## WHAT YOU NEED TO DO
Count the lines below that contain the word "Switch" and give only the number.

## RECORD EXCERPTS
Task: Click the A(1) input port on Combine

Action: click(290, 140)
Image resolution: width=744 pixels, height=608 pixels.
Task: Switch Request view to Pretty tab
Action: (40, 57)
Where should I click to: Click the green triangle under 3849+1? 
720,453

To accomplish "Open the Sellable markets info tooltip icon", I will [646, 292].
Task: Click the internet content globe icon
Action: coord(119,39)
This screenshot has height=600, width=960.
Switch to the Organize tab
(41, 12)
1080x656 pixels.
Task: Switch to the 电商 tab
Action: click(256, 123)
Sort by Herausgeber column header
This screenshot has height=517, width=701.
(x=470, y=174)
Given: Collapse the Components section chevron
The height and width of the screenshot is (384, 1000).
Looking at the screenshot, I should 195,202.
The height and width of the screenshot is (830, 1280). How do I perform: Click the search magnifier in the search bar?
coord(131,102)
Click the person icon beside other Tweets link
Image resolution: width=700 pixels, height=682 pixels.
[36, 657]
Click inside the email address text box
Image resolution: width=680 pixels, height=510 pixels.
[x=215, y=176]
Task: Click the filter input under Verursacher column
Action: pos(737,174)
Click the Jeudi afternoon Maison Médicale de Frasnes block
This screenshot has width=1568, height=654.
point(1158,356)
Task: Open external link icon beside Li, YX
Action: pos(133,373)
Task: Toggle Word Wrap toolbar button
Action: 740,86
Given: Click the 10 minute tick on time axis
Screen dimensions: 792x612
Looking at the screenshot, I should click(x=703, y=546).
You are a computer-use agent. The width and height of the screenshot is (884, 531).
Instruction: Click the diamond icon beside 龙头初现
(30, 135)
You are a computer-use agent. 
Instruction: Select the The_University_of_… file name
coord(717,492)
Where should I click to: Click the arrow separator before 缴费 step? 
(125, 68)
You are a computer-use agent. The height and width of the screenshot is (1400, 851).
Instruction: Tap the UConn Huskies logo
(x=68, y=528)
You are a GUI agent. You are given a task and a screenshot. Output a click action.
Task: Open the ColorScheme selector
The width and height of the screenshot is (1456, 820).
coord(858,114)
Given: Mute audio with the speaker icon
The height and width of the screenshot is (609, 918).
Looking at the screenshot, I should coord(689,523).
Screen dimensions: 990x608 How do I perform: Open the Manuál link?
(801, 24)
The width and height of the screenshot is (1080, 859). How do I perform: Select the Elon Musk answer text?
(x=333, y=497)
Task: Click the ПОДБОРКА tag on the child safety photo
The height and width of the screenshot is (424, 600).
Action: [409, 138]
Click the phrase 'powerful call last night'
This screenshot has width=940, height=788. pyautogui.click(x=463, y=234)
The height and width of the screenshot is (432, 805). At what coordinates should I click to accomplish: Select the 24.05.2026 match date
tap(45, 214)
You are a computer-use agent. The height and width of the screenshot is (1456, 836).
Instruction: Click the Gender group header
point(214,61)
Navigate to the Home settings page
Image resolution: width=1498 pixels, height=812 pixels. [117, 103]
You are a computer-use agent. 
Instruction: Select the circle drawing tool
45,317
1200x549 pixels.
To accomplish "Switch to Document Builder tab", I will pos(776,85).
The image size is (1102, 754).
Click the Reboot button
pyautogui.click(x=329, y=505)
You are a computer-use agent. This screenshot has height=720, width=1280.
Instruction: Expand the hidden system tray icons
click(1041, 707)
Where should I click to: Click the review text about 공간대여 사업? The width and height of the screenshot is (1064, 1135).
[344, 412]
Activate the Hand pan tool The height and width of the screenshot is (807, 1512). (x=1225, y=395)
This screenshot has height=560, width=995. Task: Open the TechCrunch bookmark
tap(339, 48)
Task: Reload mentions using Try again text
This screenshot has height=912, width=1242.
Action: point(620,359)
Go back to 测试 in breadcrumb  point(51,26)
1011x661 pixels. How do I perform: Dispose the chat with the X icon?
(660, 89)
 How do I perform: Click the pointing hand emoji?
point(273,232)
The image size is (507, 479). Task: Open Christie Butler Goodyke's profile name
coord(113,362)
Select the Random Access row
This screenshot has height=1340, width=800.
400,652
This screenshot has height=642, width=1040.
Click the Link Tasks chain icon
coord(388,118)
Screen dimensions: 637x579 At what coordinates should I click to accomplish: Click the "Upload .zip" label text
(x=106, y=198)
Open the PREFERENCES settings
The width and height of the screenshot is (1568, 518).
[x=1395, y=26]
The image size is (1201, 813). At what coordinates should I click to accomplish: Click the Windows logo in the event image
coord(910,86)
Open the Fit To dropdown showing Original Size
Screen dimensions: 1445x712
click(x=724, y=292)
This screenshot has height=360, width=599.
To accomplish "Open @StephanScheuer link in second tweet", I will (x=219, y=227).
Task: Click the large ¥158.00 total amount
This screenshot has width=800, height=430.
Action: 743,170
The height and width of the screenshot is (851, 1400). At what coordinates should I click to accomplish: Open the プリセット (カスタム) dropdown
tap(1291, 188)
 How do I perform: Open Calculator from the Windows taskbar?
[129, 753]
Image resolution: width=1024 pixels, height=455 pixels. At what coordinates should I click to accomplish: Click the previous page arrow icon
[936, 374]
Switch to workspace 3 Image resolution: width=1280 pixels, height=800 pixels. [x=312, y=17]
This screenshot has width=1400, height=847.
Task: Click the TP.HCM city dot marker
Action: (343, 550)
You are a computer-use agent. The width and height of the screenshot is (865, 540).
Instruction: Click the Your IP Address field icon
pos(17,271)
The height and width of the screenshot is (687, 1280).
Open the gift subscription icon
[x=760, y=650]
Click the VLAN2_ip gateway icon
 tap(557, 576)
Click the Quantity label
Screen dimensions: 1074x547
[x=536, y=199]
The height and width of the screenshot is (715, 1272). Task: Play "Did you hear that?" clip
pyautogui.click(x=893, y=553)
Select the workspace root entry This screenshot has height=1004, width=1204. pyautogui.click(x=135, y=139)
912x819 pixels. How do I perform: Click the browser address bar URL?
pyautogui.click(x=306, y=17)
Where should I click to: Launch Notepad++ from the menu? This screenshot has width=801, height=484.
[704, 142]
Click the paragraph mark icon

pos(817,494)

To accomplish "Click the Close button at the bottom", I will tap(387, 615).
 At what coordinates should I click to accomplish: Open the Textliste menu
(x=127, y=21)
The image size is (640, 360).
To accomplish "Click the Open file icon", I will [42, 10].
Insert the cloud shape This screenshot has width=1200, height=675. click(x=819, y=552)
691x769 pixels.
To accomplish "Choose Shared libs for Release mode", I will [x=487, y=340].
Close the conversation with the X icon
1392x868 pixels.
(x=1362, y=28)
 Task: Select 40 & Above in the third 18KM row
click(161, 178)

## THE RESPONSE
5